No chancellor can escape criticism, trying as this one is to balance supporting the economy with what he has described as his “sacred duty to future generations” to manage the public finances. Most economists would say that there is no trade-off between short-term support for the economy and the public finances in the long-term – helping people stay in employment will be good for the economy in the long run – just as they do not see a trade-off between lockdowns and sustained recovery.
They are right, but they are not the ones presiding over an official forecast of a £372bn budget deficit this year. And they are not the ones who will have to respond if the government is, like France and Germany, forced into a national lockdown over the winter.

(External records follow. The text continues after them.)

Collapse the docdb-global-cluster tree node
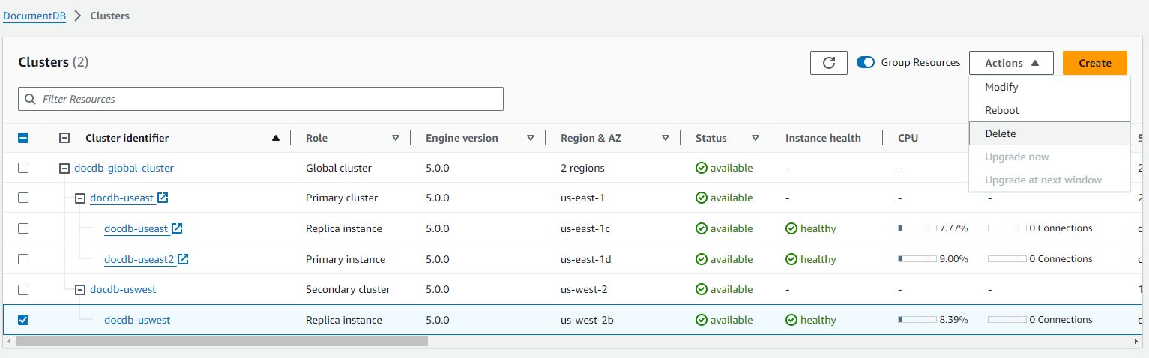Viewport: 1149px width, 358px height. click(64, 169)
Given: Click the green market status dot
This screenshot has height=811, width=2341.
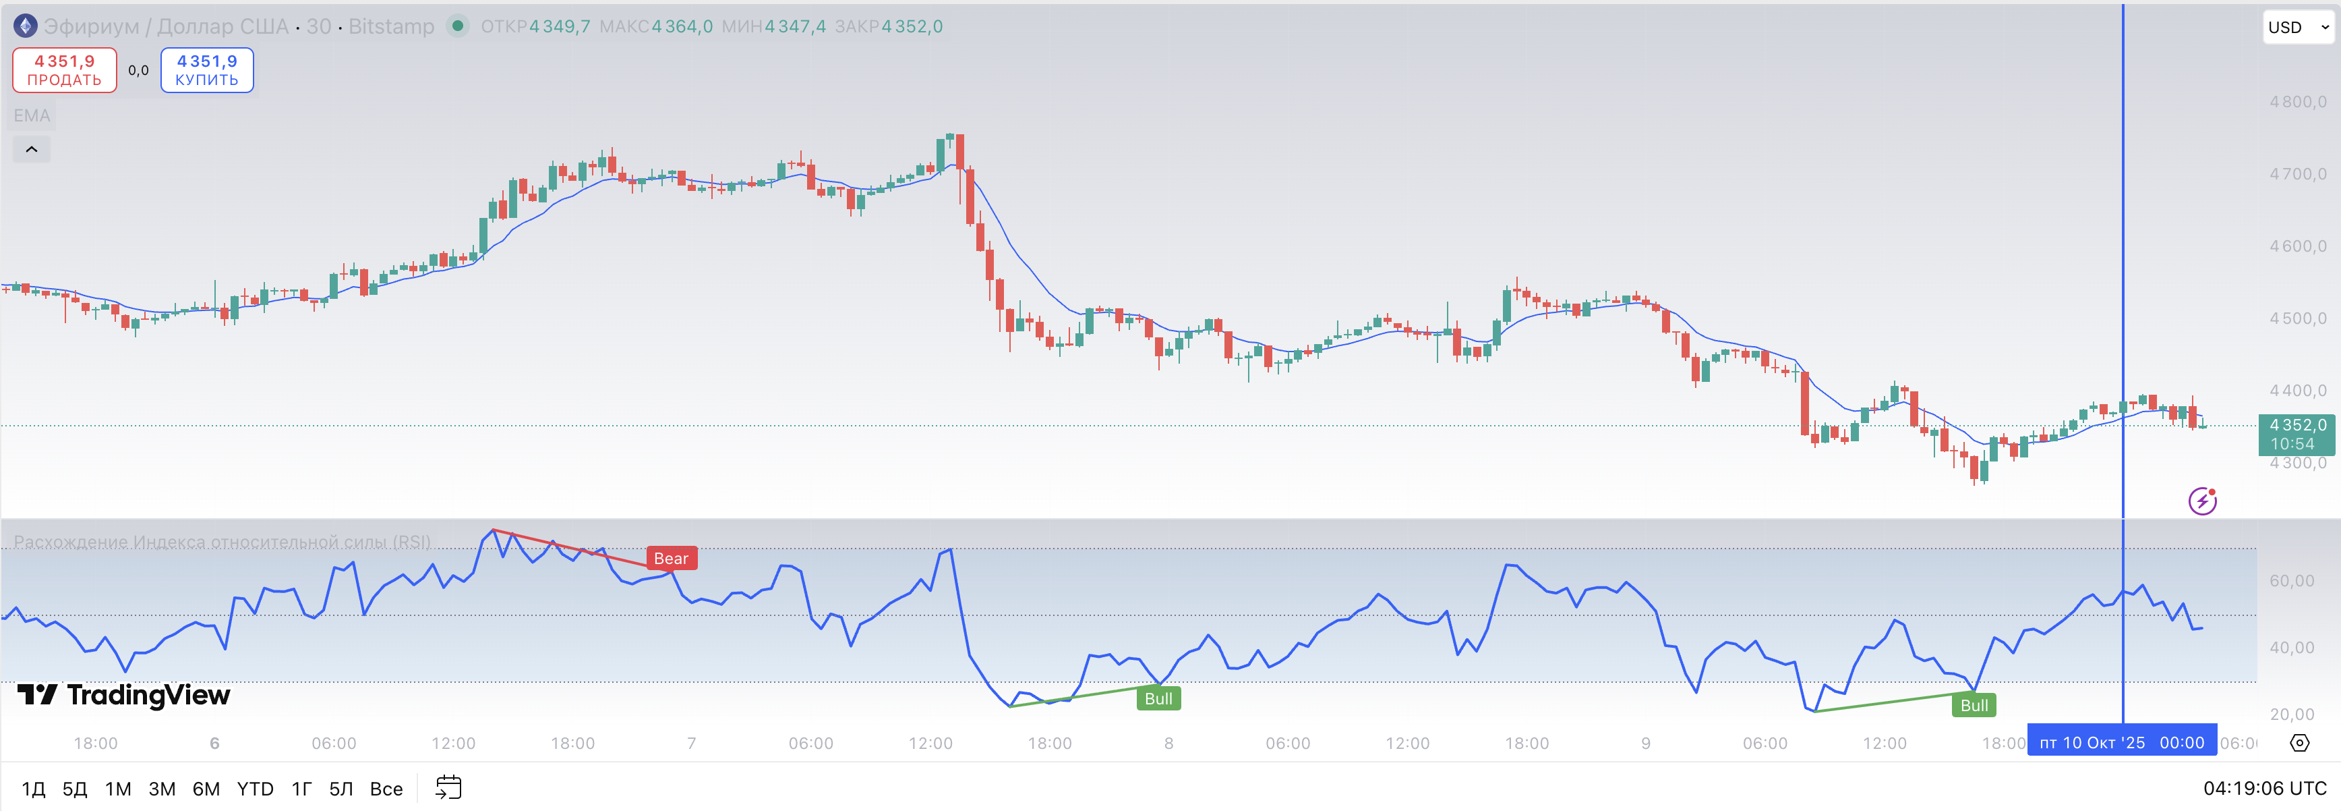Looking at the screenshot, I should 458,26.
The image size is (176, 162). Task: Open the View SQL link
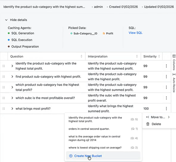(x=136, y=33)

If there has been a persistent error in Sunak’s approach it has been over-optimism about the course of the virus. When the furlough scheme was announced in March, it was originally intended to run until the end of May. When the virus and the associated restrictions were extended, so was the scheme. The chancellor saw his emergency measures as a bridge back to normality. Normality has, though, proved to be elusive.
In August, basking in the success of his Eat Out to Help Out scheme, which was intended to provide a bridge to normality for the hospitality sector, the chancellor let it be know that he was pondering tax-raising ideas, some of which could be set out in his November budget.

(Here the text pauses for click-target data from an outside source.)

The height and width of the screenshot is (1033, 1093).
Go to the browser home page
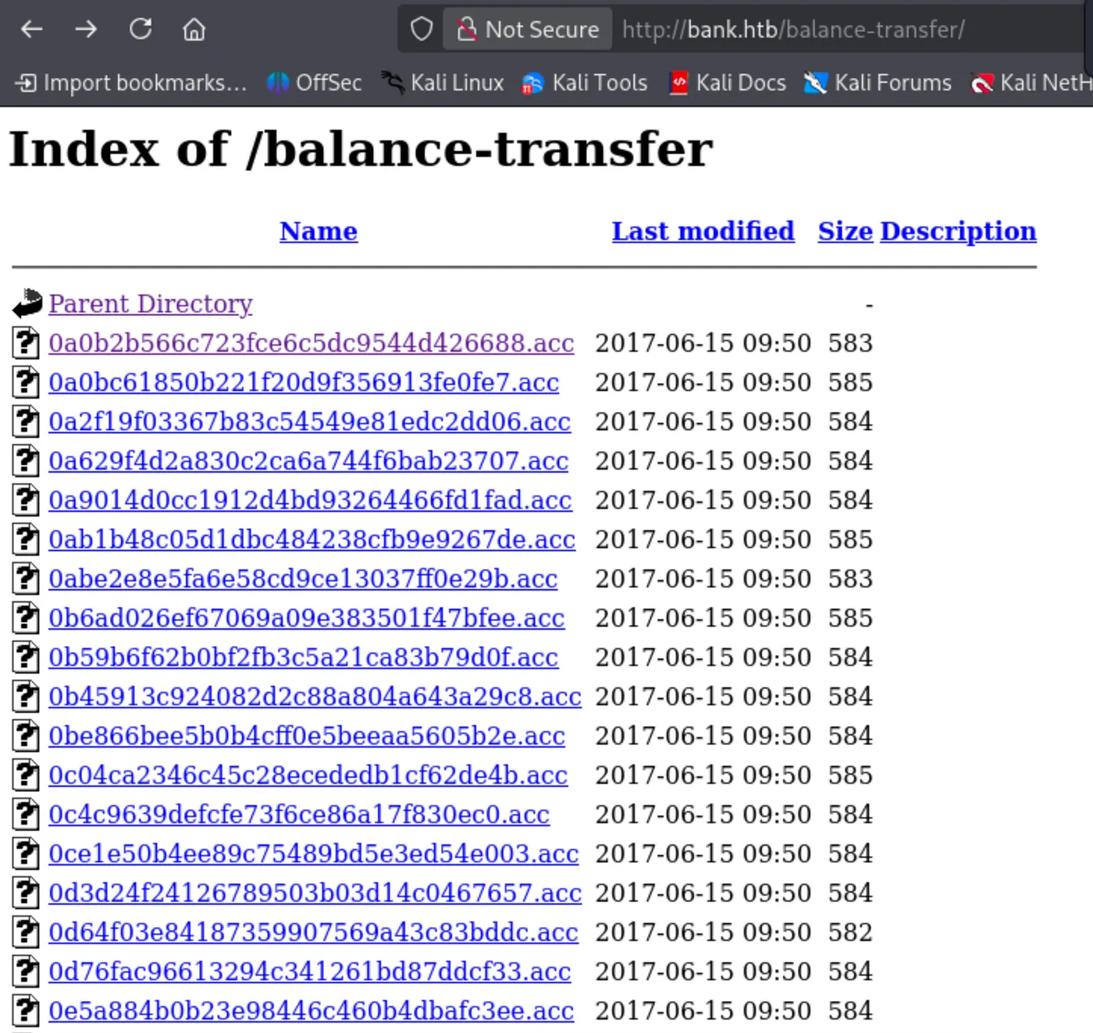click(x=194, y=30)
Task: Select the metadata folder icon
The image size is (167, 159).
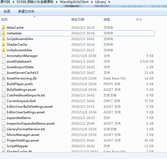Action: (3, 33)
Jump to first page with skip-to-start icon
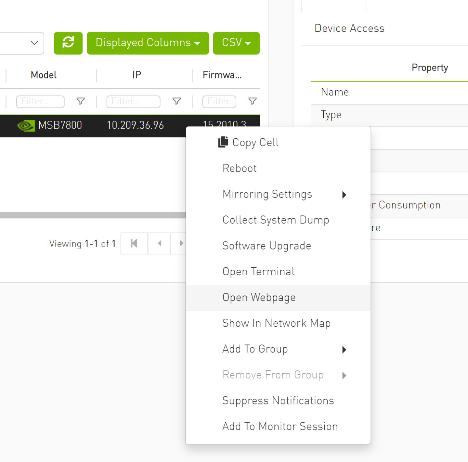 tap(134, 243)
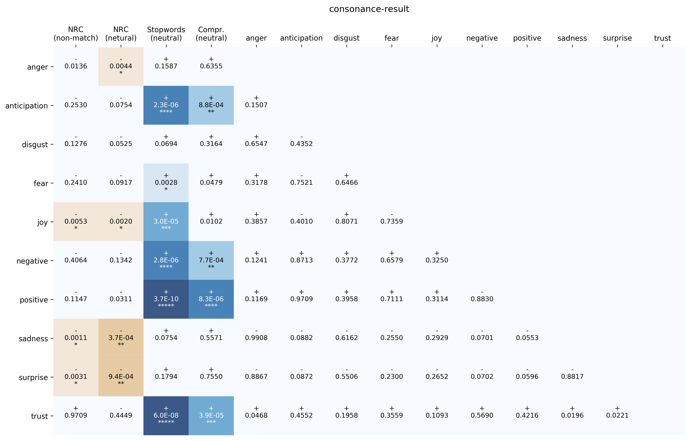Click the light blue 8.8E-04 cell
This screenshot has width=691, height=441.
(x=211, y=105)
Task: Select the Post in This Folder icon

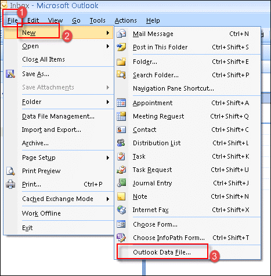Action: coord(121,47)
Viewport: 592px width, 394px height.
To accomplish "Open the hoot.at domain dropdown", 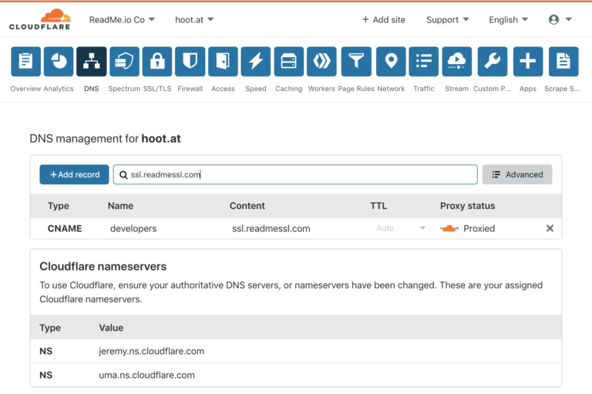I will (x=194, y=19).
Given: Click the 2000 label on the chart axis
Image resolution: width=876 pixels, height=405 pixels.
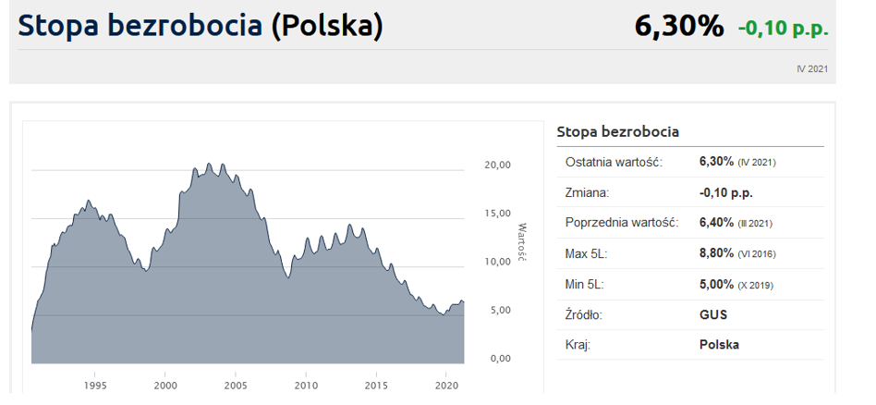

But the budget was cancelled when the second wave emerged, and higher taxes will have to wait. His first iteration of the winter economy plan and the job support scheme acknowledged the risks from a resurgence of the virus but said that there were reasons to be cautiously optimistic. That resurgence, however, and the restrictions it triggered, forced the chancellor to revise the job support scheme and make it more generous. No official costings have ben released for those changes. Further changes may be needed in a new lockdown. Some argue that the original furlough scheme should be fully reinstated, and not just for a month. The Treasury’s Covid response is far from over.
It is better to have an optimistic chancellor than one who despairs. There will be a time when the virus is genuinely in retreat and Sunak’s bridge to normality will be the right analogy. But not for a few months yet.